Bookslut has an interview with the Peruvian author Santiago Roncagliolo. It doesn’t go into some of the scandals he has been involved in (some of which I’ve mentioned here). It is a review worth reading to get a sense of where he is coming from and they go more into his childhood than I have come across in the Spanish press. I wonder if I would find Red April funny. Listening him talk I know he’s got a sense of humor.
Red April is terrifying in parts, and gory, and Kafkaesque, in other places, but at the same time it made me laugh my socks off – and I felt peculiar about that.
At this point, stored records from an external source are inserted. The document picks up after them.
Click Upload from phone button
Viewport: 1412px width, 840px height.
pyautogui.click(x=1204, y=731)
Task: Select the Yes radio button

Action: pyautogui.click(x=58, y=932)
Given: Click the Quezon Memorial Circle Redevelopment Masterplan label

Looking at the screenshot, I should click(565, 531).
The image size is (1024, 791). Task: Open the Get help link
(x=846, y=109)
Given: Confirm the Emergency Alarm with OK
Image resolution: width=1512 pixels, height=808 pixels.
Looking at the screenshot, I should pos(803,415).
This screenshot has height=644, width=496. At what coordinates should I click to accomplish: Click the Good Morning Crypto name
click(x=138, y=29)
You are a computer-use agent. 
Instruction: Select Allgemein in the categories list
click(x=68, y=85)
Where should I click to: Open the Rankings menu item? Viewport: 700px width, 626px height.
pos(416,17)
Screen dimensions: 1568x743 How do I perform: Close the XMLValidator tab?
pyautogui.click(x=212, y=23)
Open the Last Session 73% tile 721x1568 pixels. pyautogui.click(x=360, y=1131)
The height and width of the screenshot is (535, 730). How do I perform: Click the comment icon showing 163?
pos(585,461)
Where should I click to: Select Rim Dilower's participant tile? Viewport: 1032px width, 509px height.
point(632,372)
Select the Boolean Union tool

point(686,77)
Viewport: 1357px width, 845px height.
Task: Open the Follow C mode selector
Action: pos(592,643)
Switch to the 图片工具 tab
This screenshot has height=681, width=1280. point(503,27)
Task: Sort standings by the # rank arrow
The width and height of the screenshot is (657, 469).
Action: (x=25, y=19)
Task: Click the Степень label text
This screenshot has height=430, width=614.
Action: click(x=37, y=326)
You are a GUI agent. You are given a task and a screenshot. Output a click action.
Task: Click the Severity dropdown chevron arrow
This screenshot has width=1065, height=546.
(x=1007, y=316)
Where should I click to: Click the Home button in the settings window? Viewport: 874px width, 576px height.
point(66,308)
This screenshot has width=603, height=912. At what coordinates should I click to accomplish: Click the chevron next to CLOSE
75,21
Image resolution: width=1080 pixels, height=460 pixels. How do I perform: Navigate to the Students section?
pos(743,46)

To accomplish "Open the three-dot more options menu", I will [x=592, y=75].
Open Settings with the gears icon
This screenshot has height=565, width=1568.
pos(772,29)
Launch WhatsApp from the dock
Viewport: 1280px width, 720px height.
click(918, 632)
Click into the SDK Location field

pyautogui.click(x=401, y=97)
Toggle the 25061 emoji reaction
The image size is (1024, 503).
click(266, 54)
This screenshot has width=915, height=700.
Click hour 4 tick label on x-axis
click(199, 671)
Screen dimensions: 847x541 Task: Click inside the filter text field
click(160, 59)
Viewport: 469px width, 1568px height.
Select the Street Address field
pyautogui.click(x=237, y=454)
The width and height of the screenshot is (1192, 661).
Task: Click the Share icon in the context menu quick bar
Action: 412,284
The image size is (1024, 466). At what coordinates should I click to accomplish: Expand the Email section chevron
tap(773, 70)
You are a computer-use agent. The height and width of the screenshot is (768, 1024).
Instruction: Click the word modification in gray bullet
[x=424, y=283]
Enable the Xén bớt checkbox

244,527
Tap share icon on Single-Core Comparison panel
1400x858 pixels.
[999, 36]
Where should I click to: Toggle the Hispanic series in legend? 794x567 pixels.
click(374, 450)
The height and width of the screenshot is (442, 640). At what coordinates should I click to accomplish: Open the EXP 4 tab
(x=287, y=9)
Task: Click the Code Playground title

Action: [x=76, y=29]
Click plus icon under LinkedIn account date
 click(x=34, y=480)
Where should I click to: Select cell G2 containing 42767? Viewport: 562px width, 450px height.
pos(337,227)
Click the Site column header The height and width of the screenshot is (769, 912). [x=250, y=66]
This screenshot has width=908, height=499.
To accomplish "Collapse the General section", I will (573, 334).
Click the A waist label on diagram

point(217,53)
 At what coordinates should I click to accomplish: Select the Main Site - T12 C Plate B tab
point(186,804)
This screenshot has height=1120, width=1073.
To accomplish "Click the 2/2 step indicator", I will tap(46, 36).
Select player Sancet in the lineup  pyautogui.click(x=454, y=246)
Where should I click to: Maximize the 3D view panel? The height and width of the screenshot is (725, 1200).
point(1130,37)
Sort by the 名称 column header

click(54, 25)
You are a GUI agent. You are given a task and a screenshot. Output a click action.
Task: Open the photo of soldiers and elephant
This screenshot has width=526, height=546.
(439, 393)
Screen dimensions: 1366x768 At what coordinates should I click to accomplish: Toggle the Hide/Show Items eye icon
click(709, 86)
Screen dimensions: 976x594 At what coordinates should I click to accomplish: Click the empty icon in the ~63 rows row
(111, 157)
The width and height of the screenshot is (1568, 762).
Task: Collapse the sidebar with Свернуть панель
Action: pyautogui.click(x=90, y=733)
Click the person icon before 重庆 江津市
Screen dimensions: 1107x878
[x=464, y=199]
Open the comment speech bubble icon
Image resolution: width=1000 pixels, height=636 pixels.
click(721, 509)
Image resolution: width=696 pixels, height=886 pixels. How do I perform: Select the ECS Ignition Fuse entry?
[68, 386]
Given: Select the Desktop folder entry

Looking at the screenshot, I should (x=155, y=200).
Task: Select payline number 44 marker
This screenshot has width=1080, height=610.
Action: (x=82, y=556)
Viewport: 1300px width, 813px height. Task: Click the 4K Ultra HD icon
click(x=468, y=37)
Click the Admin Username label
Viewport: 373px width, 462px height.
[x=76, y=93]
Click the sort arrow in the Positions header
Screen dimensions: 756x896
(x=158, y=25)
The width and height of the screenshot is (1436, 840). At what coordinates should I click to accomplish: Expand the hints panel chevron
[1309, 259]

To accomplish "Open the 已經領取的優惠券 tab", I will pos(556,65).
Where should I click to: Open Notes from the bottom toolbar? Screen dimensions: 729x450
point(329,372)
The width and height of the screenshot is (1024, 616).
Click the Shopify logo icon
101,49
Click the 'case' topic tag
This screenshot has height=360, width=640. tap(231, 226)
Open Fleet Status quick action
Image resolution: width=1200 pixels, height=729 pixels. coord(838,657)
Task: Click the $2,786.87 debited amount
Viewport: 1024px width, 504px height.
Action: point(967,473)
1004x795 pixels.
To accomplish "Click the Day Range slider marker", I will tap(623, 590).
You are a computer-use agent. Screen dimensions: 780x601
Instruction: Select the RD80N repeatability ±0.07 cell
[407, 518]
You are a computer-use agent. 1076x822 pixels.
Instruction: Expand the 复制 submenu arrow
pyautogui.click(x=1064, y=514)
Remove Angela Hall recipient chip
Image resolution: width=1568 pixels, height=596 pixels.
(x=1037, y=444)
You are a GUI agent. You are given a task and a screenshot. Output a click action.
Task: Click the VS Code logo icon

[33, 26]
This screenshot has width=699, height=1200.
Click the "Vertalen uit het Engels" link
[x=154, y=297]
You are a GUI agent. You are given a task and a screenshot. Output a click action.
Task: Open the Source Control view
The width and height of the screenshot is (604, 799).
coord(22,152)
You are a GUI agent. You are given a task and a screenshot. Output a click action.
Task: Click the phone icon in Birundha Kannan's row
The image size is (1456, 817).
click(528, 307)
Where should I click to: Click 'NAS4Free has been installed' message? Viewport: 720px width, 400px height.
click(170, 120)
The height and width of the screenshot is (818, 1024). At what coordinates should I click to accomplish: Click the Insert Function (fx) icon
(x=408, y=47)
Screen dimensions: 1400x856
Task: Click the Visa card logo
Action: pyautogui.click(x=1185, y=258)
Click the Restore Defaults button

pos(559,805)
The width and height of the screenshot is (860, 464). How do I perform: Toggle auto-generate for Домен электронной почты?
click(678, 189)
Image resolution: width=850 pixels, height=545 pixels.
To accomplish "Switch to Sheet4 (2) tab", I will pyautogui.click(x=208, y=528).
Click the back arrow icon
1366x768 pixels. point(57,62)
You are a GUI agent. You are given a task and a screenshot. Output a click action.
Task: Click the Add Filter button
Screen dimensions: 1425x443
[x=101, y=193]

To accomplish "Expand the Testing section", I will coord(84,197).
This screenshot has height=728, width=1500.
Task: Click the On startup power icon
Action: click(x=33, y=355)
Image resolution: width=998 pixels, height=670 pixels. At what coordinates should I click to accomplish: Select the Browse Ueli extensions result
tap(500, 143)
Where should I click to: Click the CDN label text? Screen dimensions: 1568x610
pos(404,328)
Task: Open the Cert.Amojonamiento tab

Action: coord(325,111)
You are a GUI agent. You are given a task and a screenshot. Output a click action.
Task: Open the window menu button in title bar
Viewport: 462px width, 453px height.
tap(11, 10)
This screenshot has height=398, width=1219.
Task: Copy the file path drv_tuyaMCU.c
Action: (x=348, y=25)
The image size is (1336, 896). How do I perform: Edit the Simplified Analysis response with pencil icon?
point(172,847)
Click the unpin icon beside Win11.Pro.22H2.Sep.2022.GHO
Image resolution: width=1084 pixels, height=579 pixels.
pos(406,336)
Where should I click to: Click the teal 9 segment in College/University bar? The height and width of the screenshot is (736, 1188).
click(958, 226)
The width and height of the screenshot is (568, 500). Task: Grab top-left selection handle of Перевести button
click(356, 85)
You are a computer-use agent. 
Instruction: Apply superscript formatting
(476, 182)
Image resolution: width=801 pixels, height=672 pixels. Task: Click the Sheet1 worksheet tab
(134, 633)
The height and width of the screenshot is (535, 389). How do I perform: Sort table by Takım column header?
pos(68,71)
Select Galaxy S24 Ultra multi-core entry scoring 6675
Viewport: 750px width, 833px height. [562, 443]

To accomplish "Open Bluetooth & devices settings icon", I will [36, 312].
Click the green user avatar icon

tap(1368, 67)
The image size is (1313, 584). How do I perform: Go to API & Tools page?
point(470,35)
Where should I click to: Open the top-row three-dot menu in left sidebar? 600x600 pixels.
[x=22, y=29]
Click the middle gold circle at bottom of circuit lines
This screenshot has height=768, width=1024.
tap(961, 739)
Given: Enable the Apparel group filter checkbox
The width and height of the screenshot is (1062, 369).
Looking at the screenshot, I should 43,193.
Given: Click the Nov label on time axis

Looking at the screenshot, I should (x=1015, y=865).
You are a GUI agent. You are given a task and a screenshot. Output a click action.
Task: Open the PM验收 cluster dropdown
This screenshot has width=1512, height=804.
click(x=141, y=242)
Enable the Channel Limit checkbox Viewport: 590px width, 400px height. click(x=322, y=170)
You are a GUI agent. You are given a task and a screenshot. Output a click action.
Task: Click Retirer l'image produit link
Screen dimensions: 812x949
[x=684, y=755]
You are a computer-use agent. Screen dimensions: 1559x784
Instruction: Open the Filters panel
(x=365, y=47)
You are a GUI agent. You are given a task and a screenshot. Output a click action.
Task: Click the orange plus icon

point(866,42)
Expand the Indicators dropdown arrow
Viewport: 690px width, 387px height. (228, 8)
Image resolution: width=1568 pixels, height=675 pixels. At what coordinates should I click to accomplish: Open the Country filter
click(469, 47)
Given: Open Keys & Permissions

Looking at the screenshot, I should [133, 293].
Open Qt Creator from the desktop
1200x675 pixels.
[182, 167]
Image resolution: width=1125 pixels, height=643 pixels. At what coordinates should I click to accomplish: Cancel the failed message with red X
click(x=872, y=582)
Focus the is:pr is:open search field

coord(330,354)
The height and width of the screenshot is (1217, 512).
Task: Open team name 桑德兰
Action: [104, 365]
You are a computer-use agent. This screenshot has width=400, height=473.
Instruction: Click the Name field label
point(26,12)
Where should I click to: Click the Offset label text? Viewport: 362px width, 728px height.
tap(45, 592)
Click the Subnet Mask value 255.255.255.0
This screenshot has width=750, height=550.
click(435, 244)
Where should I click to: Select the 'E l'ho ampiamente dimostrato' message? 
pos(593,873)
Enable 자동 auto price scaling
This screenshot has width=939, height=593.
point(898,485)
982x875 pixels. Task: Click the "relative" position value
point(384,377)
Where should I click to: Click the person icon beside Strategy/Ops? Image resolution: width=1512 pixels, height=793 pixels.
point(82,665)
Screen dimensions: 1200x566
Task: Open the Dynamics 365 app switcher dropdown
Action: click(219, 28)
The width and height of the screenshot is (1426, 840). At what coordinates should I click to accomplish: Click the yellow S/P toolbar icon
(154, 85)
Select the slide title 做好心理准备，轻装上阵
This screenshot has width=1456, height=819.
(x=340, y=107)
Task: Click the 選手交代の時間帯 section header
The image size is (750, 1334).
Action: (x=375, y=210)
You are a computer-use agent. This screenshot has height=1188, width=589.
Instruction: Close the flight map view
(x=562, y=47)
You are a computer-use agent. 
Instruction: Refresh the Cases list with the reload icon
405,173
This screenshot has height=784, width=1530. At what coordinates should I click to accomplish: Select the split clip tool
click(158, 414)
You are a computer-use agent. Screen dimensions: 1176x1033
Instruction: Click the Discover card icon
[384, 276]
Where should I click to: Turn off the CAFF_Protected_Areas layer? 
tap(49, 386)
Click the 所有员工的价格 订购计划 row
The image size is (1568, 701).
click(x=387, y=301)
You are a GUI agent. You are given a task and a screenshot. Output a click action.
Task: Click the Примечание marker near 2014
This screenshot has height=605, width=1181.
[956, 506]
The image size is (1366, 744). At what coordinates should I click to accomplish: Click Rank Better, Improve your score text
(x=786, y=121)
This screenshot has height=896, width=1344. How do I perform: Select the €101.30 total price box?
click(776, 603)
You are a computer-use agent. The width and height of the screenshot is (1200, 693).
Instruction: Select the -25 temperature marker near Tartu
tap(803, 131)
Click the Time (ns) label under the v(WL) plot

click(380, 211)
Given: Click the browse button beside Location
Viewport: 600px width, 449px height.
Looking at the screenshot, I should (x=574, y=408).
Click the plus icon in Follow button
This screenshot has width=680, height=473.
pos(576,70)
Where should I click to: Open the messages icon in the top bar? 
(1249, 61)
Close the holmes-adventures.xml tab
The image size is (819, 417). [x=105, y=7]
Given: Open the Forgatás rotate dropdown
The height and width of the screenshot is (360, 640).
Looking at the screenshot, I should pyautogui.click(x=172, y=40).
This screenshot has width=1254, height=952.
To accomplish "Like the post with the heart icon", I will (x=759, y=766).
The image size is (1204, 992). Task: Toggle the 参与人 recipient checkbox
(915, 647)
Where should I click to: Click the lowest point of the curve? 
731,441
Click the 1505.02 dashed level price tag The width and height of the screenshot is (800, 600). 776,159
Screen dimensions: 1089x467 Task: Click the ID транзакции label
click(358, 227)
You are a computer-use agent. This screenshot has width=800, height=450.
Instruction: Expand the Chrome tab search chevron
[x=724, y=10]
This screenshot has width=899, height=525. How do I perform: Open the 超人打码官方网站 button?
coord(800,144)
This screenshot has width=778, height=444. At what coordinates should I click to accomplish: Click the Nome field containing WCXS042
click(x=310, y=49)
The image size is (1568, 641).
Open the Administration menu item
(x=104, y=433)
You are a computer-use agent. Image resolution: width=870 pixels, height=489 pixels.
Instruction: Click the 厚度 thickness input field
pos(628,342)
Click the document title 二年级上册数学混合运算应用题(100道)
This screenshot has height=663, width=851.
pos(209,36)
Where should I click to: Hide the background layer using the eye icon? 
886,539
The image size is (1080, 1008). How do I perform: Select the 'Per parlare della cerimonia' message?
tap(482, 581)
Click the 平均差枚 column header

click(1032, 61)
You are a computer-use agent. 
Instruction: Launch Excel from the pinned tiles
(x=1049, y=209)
[Laughing] I spent one night with a couple of African writers a few years ago. We were making political jokes and we found that had the same jokes, we just used different names. In poor countries humour is blacker than in rich countries, and more politically incorrect. I had to moderate myself when I arrived in Spain because I would say things I found really funny and everyone would look at me.
It’s beautiful when someone tells me I made them laugh. I love to write humour and terror because I like very physical emotions. When you laugh it’s your body moving, when you’re scared, it’s your skin crawling. These are powerful emotions.
For us, Red April is relatively new, but you wrote it ages ago. Is it hard to reconnect with the man you were then?
Yes. It’s a date with your own past. I am surprised at what this novel did. It won the big prize in Spain, and it was a big bestseller, and keeps being reprinted. In Peruvian society it was the moment to begin to talk about the past. After I wrote about Abimael Guzman, I went to the jails to talk about the books, and it was amazing. I was talking to army people and Shining Path people and guerrilla people in the same auditorium. I would speak then they all begin to tell their own stories. It was a bit of a metaphor of what was going on in the country. Everybody had the feeling that it was time to listen to each other, even to the killers, even to the evil ones, to understand why people arrived at this place. My generation can do it, because we were children when this happened. We were innocent, we have no past. So it was like a liberation for us, and for the people participating.
When I started reading the novel, I thought it was wickedly funny…The narrator makes these snide comments about the protagonist and about how life is led in the third world. I also felt kind of a guilty fun, but it later turns very dark and you cannot laugh after that. I think the interviewer got it just right.